At the Battle of the Bulge in December and January, things got worse. The 101st Airborne was cut off and surrounded in Bastogne, a Belgian town that was a crossroads for seven highways. American forces were cut off for two weeks and outnumbered 10-to-1.
Not long after the 101st was relieved by the Third Army commanded by Gen. George Patton, Rommel would earn a Purple Heart.
"I saw one shell burst five feet over my head. But it didn't hurt me. All it did was sit me right down in the dirt."
The next shell did the damage. Even though the burst came from farther away, shrapnel tore through his left foot. He wouldn't get out of the hospi- tal until one day after the war ended in Europe.
'Oh yeah' moment tempered
When Rommel returned home from Europe, he had one more duty that he owed himself.
"My sergeant had told me I'd never make it back alive. I had to look him up and show him I made it."
Some of the luster came off his "Oh yeah" moment when Rommel met the sergeant and found he had been paralyzed.

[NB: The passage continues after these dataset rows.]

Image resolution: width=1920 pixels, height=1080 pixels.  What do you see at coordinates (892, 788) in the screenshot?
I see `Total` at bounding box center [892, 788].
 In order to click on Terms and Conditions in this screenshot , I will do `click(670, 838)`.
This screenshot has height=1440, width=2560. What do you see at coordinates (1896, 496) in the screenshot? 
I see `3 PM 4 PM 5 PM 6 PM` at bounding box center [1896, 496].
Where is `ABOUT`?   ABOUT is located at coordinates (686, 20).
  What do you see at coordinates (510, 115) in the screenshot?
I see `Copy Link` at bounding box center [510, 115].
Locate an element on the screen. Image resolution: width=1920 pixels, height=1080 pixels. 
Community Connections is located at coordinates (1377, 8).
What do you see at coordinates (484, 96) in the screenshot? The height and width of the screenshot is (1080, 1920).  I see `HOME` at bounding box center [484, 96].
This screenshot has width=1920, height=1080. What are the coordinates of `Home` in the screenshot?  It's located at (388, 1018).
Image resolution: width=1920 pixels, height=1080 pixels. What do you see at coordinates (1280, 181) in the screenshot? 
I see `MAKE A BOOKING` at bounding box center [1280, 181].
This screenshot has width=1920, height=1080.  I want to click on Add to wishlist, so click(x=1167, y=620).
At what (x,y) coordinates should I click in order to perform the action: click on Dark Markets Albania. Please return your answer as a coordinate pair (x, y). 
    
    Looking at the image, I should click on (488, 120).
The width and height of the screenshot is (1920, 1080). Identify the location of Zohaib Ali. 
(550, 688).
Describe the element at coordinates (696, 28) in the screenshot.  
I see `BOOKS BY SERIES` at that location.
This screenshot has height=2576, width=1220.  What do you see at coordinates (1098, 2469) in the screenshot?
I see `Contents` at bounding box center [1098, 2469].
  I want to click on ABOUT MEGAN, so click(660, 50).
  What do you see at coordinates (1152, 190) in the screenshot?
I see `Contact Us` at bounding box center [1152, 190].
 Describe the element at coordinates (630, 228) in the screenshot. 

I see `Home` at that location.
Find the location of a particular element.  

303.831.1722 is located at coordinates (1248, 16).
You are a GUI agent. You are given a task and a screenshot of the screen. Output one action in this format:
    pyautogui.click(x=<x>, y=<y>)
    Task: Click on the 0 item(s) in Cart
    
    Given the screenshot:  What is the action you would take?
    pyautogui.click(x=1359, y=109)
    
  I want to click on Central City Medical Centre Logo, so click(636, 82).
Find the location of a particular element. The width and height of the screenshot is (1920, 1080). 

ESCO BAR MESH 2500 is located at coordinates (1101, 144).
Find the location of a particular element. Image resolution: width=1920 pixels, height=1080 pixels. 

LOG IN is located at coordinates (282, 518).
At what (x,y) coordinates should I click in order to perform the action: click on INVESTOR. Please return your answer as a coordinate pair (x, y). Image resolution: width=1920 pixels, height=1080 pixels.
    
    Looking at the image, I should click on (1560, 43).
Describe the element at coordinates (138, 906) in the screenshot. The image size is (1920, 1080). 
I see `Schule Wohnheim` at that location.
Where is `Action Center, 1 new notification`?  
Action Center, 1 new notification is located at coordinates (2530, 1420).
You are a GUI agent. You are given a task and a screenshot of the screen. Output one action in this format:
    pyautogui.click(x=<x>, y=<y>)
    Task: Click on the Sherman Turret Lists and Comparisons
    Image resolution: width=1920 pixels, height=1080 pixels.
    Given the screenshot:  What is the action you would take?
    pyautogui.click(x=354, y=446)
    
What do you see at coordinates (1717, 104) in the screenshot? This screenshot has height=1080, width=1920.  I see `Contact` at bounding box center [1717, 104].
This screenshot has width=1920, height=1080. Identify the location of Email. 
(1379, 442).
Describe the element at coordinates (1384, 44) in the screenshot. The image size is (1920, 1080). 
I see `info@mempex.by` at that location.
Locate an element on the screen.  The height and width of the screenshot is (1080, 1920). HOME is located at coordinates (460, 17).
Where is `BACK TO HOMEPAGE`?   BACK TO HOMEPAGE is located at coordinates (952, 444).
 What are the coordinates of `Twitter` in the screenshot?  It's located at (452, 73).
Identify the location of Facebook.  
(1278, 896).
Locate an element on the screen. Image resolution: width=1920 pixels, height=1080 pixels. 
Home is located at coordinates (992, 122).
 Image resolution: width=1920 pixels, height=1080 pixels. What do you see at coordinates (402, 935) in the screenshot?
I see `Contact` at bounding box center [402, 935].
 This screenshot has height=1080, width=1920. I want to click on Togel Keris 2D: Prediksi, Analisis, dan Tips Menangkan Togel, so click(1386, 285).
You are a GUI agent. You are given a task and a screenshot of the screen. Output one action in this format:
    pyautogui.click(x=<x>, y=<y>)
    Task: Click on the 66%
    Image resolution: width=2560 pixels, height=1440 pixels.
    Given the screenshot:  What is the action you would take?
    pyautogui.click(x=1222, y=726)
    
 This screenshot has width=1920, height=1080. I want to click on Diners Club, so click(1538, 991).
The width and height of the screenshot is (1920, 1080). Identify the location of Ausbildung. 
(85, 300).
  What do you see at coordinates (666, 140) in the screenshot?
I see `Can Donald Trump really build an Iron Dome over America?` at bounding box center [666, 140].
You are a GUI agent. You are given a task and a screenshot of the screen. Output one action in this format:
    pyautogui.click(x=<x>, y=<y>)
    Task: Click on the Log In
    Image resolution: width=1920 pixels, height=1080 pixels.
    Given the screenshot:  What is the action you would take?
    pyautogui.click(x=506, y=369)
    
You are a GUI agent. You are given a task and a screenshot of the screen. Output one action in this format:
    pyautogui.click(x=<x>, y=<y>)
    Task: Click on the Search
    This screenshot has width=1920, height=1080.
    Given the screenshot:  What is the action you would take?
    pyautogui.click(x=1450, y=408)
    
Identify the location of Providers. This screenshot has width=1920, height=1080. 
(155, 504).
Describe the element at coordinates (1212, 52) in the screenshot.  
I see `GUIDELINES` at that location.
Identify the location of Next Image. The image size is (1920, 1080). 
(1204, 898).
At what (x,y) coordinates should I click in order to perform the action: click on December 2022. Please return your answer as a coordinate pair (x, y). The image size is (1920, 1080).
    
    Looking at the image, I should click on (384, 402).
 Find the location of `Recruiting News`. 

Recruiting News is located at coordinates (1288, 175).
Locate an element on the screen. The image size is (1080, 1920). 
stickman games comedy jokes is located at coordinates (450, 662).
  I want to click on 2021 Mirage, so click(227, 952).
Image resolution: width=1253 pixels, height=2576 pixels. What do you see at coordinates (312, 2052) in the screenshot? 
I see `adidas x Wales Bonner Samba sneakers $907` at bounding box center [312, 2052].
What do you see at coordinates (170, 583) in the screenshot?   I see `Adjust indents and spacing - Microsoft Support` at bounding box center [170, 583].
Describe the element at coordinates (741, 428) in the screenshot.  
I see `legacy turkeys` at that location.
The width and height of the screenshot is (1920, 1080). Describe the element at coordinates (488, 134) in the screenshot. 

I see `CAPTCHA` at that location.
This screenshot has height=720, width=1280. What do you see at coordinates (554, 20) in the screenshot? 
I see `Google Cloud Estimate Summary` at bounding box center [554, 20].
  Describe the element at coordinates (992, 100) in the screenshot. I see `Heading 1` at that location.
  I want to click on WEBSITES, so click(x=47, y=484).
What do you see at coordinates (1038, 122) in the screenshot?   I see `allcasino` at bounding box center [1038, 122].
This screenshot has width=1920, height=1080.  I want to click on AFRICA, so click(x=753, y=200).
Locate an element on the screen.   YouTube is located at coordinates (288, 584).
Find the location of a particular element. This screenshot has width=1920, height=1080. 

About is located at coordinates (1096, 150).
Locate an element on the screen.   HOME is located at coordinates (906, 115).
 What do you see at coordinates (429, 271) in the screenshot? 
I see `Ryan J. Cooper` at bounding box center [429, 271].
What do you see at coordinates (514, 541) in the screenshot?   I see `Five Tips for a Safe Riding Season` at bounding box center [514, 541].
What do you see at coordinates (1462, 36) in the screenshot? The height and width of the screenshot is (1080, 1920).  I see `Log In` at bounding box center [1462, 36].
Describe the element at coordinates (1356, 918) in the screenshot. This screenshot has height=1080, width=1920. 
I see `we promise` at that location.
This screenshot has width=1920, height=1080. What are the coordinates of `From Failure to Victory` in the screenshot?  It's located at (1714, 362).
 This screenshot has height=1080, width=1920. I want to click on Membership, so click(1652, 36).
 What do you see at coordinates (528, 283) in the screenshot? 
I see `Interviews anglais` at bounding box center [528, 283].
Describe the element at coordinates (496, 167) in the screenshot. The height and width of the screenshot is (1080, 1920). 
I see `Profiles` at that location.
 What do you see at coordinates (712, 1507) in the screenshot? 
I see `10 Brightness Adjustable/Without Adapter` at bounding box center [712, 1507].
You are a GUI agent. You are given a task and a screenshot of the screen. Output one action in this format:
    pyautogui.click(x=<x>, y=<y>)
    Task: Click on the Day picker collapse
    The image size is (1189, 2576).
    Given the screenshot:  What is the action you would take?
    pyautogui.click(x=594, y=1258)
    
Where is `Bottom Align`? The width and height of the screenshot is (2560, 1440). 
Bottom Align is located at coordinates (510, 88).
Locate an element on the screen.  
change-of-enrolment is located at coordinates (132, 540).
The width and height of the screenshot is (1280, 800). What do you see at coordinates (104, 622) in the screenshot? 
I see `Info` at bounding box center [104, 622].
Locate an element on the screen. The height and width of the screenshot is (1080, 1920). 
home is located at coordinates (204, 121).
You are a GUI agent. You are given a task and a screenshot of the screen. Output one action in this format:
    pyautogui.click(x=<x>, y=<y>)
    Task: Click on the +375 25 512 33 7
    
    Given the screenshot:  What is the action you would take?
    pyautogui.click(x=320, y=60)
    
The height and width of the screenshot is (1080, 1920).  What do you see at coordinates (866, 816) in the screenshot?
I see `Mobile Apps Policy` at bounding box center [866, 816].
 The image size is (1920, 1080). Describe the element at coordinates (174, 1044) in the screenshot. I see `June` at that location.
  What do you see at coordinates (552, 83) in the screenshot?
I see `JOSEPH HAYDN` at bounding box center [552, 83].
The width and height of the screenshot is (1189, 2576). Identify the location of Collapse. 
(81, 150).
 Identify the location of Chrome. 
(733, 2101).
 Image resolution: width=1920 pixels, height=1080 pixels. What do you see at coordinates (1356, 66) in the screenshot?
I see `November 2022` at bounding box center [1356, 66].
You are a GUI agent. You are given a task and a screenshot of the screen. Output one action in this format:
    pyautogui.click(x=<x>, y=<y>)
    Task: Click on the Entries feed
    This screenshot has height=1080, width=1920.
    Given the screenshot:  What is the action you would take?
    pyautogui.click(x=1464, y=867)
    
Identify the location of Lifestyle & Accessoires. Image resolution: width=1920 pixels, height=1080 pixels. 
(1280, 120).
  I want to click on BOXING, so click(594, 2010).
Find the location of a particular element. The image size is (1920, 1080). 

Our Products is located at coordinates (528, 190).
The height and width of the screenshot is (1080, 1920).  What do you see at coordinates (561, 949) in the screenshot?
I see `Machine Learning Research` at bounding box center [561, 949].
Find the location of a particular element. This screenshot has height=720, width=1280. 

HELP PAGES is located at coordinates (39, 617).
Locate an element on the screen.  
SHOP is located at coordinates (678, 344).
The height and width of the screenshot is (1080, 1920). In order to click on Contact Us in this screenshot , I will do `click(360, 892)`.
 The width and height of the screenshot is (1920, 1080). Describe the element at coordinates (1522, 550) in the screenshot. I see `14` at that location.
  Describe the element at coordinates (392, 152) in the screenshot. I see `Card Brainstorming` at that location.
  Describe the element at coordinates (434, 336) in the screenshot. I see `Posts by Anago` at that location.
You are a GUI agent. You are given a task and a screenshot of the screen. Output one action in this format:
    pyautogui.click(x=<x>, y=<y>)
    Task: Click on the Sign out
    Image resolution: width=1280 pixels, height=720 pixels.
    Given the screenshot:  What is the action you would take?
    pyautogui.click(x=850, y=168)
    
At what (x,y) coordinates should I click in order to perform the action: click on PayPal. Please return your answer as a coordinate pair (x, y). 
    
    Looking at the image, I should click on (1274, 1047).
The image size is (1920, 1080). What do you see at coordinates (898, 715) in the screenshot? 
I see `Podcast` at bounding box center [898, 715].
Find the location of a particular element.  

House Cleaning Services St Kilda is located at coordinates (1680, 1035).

For 10 years, Rommel has attended a support group to help him with post-traumatic stress disorder. But he has little patience with veterans who use the problem to justify personal failings.
"Just because you had it rough is no reason to debase yourself. War is always hard on soldiers. Always has been, always will be," Rommel says. "Some of the Vietnam guys complain they didn't have any front lines. I was a paratrooper. We didn't have front lines either. Most of the time we were surrounded."
If he shows annoyance with some fellow veterans, it turns to downright anger when it comes to those who disrespect America or the Stars and Stripes.
After his first wife died a few years ago, Rommel took a trip to see a war buddy in Michigan. When he got back, his children had put up a 25-foot flagpole next to his house. The flag has flown over Rommel's home ever since. There is a spotlight to illuminate it properly during the evening. Rommel replaces flags when they show wear.
He has flown a flag that once was raised over the White House. It was a gift from Rep. Gary Condit when he finally received medals he earned 50 years before.
How much does Rommel love his country and the flag?
He shows pain at the very question. "Do you love your parents? That's how much I love my country and the flag. That's what it means to me."